BYOD (Bring Your Own Device) policy: How to create one for your business

This is how you can implement an effective BYOD policy that benefits both your small business and its employees
BYOD (Bring Your Own Device) policy

Under BYOD or bring your own device, employees have the freedom to use their personal devices including smartphones, laptops and tablets for work. But to make it effective, you have to implement a BYOD policy.

In this article, we discuss what should be in your BYOD policy, the main concerns you need to address in it and its importance for small businesses and startups.

What to include in your BYOD policy

At its core, your BYOD policy should tell your employees what they can and cannot do when using their devices for work. A functional BYOD policy would have the following elements that address integration, privacy and security among others.

Objectives

Why are you implementing a BYOD policy? How will it help employees? How will internal and external communication be integrated into their personal devices? Define all these goals and share them with your employees before you roll out the policy.

Integration

With a bring your own device policy, different employees could work on different devices. So, the first step is to make sure that they can seamlessly communicate with each other and share documents. For that, you should specify what devices and software are allowed in your BYOD policy.

Data rights

An important aspect of any BYOD policy is establishing rights on data. After consulting with your lawyer, you should communicate to your employees who would have the rights to the company data on their devices and the protocol for returning it when an employee leaves the firm.

Authentication

Company-issued devices come with in-built security features. For personal devices, you need to institute two-factor authentication to amplify security. Regular re-authentication, through which employees have to use their password every few weeks, can also secure your systems and sensitive data.

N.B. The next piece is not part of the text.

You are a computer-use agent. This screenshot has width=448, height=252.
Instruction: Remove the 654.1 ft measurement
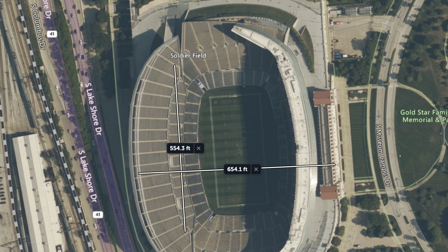pos(256,169)
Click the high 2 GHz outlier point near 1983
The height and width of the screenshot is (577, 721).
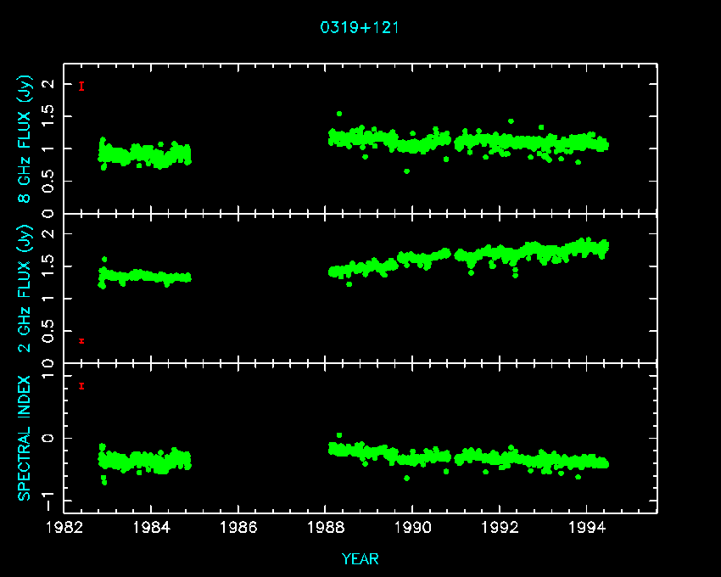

Risks, disclaimers and liabilities

Remember that you’ll be dealing with both internal data (financial, strategic etc.) and external data (customer information). With multi-device access from different locations, employees should know the risks, disclaimers and liabilities associated with your BYOD policy.

Reimbursement

Transparency will go a long way in making your BYOD policy successful. Your employees should know in advance what you will cover and what they would be liable for. This will help them to optimise their device usage.

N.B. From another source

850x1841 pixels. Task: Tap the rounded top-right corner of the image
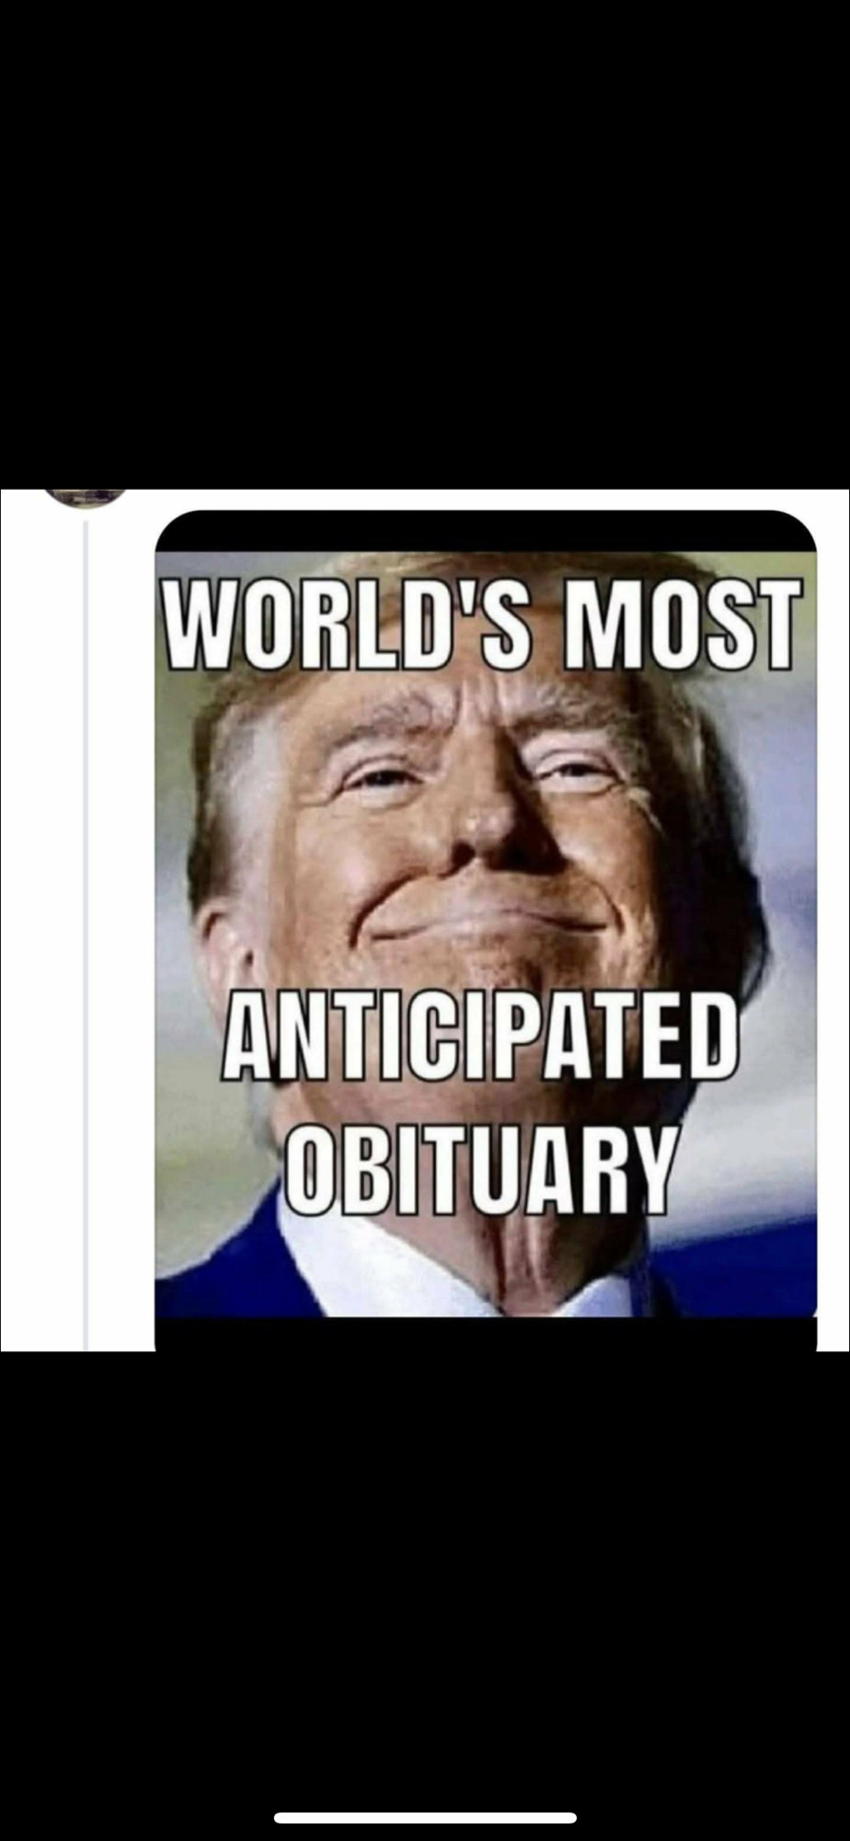[x=800, y=527]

What are the main concerns to be addressed in a BYOD policy?

A bring your own device policy might seem like a straightforward directive. After all, you’re empowering your employees to use their own devices, which makes it convenient for them. But to ensure seamless functioning, especially in remote and hybrid work, a BYOD policy needs to address these main concerns.

Privacy: To protect the privacy of both employees and the business, managers should convey how data will be protected. The BYOD policy should spell out the privacy measures that employees and management have to take.

Acceptable use: In the initial stages, it’s important to state a usage protocol. Employees need to know how they can use their personal devices for business work and how they need to separate their personal and professional use.

Devices and IT support: Will you be vetting the personal devices of your employees? Are there specific applications they should or shouldn’t use for security reasons? How often should they update their devices? All these need to be covered in the BYOD policy.

Security measures: Ensure that your employees use strong passwords for not just their devices but also for apps and websites that they would access for work. Educate them on phishing attacks and spam messages and discourage them from opening any attachment from an unrecognised source.

BYOD off-boarding best practices

Your BYOD policy should have a process for when an employee is terminated, or leaves the business of their own accord. To avoid any security issues, ensure that you:

  • Terminate their personal device access immediately

  • Revoke their access to your network and systems

  • Remove their data from your systems

If you have in-house IT personnel, it’s helpful to formulate and document your off-boarding actions in consultation with them.

How important is a BYOD policy for startups and small businesses?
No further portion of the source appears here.